4. Using JAXP 1.1 to Transform XSL Templates to Java

Because we are using java.sql.DatabaseMetaData to generate the XML, it makes sense to use a standard transformer class within the same program to generate the Java source code.

The JAXP 1.1 package javax.xml.transform provides a standard interface for applying XSL Templates to XML. We can use the interface with any implementation (like Xalan2 or Saxon) that implements this interface.

The transformer classes within javax.xml.transform can be used to generate the EntityBeans described above by creating StreamSources from the XML SQL-to-Java translation and the file containing the Java source and XSL templates.

Once the XML specifying the translation from SQL to Java has been created, we create a Transformer object using the TransformerFactory. We use the generic source stream interfaces and the generic result interfaces to create streams for our sources and results.

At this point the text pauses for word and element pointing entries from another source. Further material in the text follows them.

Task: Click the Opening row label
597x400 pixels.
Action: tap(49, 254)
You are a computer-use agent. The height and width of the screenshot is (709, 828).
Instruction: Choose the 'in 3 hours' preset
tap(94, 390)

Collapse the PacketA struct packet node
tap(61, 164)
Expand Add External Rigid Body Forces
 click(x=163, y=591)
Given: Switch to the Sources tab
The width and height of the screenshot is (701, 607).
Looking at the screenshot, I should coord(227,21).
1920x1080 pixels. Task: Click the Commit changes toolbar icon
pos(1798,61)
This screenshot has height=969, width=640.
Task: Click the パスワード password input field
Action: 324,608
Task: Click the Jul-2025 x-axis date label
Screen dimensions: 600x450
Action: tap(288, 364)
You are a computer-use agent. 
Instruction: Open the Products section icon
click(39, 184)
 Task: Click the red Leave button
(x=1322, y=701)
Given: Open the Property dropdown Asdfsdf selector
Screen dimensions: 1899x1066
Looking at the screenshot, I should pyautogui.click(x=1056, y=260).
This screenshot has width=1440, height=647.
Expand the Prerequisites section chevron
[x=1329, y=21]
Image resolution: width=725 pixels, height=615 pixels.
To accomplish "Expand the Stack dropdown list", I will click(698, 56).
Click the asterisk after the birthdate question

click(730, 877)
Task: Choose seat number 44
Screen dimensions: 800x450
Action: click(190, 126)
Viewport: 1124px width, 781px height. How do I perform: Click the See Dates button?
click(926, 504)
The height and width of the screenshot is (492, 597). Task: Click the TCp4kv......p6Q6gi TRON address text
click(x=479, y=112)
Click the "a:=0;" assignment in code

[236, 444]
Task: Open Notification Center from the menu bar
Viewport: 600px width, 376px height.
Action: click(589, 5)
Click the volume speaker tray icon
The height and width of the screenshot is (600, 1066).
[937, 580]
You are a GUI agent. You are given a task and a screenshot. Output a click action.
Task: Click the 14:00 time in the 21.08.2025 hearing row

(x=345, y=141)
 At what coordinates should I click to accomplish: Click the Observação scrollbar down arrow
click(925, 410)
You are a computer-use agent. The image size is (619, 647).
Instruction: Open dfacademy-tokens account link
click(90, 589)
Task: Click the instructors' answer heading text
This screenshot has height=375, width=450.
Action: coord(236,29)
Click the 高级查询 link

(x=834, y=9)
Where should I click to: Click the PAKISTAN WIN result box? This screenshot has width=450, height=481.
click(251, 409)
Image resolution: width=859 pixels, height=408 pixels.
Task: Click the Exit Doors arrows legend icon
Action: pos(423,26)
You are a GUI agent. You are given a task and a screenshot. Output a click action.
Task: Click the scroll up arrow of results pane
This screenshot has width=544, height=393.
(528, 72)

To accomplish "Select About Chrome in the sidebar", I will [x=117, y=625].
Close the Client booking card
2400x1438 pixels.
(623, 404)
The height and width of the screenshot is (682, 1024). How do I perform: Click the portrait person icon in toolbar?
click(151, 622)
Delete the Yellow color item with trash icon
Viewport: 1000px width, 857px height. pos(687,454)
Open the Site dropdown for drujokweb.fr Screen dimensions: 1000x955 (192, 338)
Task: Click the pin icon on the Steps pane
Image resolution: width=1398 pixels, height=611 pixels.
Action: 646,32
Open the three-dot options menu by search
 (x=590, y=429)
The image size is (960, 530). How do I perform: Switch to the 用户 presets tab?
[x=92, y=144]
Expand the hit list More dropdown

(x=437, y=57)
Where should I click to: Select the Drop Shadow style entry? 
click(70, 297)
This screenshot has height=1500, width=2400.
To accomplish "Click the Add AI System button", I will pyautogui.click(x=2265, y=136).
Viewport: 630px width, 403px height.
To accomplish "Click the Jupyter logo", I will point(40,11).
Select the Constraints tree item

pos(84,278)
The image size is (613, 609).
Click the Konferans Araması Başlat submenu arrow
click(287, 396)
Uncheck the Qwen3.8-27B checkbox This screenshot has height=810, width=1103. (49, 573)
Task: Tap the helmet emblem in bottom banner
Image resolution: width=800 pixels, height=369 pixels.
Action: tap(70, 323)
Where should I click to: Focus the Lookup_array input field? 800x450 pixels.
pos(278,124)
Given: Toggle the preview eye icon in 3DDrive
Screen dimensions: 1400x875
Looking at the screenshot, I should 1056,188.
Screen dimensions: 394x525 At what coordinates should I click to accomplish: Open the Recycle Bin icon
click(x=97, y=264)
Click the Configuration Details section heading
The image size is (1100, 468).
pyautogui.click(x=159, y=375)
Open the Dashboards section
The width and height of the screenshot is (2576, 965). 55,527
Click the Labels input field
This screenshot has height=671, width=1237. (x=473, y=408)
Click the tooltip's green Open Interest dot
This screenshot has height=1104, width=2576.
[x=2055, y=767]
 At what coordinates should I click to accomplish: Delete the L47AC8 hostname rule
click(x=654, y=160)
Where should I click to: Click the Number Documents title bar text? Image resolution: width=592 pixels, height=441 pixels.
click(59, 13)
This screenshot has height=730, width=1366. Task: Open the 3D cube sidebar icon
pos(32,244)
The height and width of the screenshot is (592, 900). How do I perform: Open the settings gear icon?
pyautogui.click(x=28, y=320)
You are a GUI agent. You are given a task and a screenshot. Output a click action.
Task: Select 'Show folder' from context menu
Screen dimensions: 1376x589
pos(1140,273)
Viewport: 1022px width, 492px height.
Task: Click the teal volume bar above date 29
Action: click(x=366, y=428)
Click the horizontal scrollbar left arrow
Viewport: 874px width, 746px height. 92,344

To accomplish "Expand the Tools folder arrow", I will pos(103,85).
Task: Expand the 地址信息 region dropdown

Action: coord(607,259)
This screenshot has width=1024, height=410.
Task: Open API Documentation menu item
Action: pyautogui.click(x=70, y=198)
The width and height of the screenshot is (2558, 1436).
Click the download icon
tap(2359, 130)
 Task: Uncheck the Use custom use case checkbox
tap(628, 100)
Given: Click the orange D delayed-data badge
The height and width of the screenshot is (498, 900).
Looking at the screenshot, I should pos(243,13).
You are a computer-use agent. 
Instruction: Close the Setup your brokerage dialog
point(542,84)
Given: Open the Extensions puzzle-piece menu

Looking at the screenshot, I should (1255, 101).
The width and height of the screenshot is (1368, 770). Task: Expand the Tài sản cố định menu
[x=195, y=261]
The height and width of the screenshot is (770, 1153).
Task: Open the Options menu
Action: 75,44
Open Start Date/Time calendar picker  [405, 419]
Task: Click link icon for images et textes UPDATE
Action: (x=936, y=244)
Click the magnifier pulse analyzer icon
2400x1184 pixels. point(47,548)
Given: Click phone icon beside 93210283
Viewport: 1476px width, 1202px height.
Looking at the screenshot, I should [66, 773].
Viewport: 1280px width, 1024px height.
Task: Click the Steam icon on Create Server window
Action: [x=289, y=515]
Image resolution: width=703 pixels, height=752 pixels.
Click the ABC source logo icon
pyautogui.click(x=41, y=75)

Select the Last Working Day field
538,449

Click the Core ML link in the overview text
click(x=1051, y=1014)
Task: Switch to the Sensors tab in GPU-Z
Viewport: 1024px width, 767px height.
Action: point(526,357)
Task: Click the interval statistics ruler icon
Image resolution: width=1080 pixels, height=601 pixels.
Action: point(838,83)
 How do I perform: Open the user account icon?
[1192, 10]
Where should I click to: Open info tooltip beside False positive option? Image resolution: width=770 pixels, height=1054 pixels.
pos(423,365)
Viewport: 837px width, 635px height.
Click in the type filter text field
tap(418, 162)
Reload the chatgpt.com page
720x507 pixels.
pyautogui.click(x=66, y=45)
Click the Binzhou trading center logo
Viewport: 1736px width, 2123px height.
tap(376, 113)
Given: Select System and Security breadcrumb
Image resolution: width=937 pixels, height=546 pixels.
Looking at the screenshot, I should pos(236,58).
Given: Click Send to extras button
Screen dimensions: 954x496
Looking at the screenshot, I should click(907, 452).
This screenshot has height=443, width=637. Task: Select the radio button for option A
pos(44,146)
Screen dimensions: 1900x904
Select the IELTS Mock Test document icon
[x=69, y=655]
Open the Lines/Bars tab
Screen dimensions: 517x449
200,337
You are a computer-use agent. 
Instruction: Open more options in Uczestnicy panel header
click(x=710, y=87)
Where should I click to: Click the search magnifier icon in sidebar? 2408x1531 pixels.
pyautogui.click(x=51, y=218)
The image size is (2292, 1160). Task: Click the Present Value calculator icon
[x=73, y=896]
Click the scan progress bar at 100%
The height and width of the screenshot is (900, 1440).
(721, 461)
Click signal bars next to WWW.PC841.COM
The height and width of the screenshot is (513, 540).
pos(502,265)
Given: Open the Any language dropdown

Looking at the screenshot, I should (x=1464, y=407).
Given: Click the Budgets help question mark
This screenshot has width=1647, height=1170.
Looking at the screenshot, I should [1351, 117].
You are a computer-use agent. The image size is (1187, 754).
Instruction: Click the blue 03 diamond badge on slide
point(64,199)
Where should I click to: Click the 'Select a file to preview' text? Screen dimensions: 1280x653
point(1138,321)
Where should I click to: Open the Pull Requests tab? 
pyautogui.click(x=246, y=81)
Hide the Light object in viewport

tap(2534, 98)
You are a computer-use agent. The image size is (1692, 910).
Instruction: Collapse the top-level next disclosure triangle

  1. // Get the Java code template.
  2. TransformerFactory tfactory = TransformerFactory.newInstance();
  3. Transformer transformer = tfactory.newTransformer(
  4. new StreamSource( new FileReader( xslFile.getFullPath() ) ) );
  5.  
  6. // Transform the template with the XML mapping.
  7. StringWriter resultBuffer = new StringWriter();
  8. transformer.transform(
  9. new StreamSource( new StringReader( xmlIn.toString() ) ),
  10. new StreamResult( resultBuffer ) );

For the case of transforming code, using JAXP internally is preferable to a stand-alone XSLT transformer tool because the database meta-data that can be transformed into XML is either a String or in DOM format. The interface is also quite clean and doesn't require any specific implementation of an XSLT transformer.

XSLT is truly a powerful tool for automating many coding tasks. Because it uses a tag-style format, many programmers will find the resulting template code only a little more difficult to read than the original Java.

Furthermore, by using templates, it is easy to adapt to new interfaces and patterns into the EntityBean source code simply by editing the XSL stylesheets.